Prosecutors with the DOJ in San Francisco and Washington are investigating whether or whether the company intentionally misled customers by overestimating the capabilities of Autopilot and Full Self-Driving. Regarding the probe, all possibilities remain on the table, according to Reuters: “Officials conducting their inquiry could ultimately pursue criminal charges, seek civil sanctions or close the probe without taking any action, they said.”
Additionally, according to the article, the DOJ probe into Autopilot looks to be giving way to other DOJ investigations into the company:
The Justice Department’s Autopilot probe is far from recommending any action partly because it is competing with two other DOJ investigations involving Tesla, one of the sources said. Investigators still have much work to do and no decision on charges is imminent, this source said.
According to one U.S. attorney, the investigation may require “smoking gun” type evidence to continue:
Barbara McQuade, a former U.S. attorney in Detroit who prosecuted automotive companies and employees in fraud cases and is not involved in the current probe, said investigators likely would need to uncover evidence such as emails or other internal communications showing that Tesla and Musk made misleading statements about Autopilot’s capabilities on purpose.
Earlier this week, yet another alarming incident involving Tesla’s Autopilot and motorcycles occurred. This is a worrying trend that we first raised months ago when we discussed two accidents that happened this summer.
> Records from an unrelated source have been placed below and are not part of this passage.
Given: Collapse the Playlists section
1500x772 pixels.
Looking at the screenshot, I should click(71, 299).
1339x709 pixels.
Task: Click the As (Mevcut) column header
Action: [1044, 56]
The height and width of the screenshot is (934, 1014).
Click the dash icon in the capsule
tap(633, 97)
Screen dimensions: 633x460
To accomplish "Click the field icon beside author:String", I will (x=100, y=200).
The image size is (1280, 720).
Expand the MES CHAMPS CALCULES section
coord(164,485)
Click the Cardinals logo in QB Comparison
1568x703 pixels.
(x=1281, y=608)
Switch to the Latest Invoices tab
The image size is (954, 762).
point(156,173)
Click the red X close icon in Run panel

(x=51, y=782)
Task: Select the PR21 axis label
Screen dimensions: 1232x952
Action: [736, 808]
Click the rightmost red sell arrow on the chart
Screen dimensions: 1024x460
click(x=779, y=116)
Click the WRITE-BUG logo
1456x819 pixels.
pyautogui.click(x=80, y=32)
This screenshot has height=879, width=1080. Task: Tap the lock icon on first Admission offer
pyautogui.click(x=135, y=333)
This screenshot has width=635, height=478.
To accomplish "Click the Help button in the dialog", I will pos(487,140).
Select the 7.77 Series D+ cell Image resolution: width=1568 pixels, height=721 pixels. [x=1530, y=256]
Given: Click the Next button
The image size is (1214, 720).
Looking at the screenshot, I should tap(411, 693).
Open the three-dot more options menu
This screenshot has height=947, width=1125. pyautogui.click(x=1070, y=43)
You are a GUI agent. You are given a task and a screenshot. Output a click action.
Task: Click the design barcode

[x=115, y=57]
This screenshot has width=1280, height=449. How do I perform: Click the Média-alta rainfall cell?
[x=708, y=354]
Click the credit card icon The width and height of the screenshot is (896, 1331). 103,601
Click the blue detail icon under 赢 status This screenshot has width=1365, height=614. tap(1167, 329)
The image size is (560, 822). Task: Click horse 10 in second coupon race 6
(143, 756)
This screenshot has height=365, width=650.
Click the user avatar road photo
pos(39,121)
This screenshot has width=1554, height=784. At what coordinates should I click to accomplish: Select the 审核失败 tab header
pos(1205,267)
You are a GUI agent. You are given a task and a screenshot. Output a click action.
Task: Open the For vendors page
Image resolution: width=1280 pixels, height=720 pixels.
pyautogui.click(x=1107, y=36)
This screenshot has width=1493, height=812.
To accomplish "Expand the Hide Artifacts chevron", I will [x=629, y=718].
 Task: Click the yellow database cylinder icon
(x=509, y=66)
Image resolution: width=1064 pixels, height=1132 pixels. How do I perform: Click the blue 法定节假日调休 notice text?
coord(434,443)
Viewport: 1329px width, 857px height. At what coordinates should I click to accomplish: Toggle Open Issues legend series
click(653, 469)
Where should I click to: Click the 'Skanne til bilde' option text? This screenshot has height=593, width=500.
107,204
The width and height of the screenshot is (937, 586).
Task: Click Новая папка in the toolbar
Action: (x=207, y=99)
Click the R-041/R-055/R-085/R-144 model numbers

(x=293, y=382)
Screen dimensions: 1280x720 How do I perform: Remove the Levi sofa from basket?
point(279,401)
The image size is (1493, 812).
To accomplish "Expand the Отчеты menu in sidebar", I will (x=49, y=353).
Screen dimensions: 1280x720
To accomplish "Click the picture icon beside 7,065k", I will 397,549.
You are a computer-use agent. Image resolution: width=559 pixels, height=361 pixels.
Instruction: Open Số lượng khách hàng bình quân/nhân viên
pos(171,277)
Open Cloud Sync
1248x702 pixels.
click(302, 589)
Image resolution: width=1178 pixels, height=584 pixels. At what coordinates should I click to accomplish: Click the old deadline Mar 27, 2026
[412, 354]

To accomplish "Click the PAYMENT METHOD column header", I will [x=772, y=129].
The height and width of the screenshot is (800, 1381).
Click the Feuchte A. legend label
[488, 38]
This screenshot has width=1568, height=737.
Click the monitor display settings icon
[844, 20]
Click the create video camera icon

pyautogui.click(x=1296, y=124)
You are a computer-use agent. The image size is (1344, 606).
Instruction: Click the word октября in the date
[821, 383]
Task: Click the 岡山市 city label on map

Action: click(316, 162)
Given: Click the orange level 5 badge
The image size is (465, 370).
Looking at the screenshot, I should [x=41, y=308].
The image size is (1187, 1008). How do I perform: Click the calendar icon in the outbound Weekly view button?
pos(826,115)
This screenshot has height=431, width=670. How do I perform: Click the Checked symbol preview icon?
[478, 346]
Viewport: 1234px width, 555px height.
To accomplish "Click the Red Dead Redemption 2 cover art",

It was established that Autopilot was activated during a third incident based on driver crash assist data that automakers are required to provide in such cases.
According to the investigation, Ingrid Eva Noon was riding her motorcycle in Palm Beach County, Florida at 2:11 a.m. on August 26 when the event occurred.
According to the Palm Beach County Sheriff’s office, a drunk driver who was using a Tesla with Autopilot on hit the back of the motorcycle, killing the rider by tossing her “onto the Tesla’s windshield.”
According to the CNN report, advocates of motorcycles have asserted that “recent crashes suggest the Tesla system is insufficient.” They worry that “the software fails to see motorcycles and lulls Tesla drivers into a sense of complacency and inattentiveness” and that “the government’s vehicle safety regulations do not adequately protect motorcycle riders”.